• YOUR OBJECTIVE
Reproduce all of the rows below word for word, leaving out any pictures.

• DATA

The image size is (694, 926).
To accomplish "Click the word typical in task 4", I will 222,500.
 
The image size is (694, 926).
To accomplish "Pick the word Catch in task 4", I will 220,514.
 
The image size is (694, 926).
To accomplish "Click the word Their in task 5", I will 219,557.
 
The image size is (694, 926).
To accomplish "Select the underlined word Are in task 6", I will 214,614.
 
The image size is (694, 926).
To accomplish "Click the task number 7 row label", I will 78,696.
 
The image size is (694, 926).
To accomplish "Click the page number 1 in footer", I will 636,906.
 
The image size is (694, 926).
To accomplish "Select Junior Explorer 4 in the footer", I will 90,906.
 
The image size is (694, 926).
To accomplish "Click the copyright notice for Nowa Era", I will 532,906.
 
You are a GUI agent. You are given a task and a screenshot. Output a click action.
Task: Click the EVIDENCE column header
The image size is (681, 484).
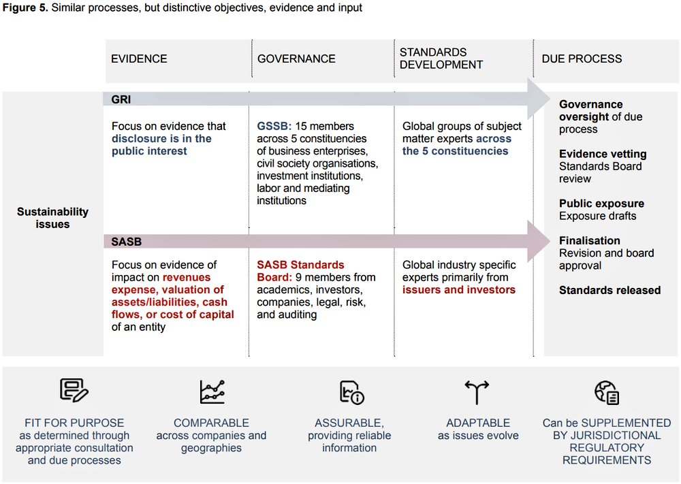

• FULL OUTPUT
The image size is (694, 926).
To accomplish "Click the word typical in task 4", I will 222,500.
 
The image size is (694, 926).
To accomplish "Pick the word Catch in task 4", I will 220,514.
 
The image size is (694, 926).
To accomplish "Click the word Their in task 5", I will 219,557.
 
The image size is (694, 926).
To accomplish "Select the underlined word Are in task 6", I will 214,614.
 
The image size is (694, 926).
To accomplish "Click the task number 7 row label", I will 78,696.
 
The image size is (694, 926).
To accomplish "Click the page number 1 in footer", I will 636,906.
 
The image size is (694, 926).
To accomplish "Select Junior Explorer 4 in the footer", I will 90,906.
 
The image size is (694, 926).
To accomplish "Click the copyright notice for Nowa Era", I will 532,906.
 
You are a GUI agent. You are given a task and a screenshot. Output a click action.
Task: Click the EVIDENCE column header
The image size is (681, 484).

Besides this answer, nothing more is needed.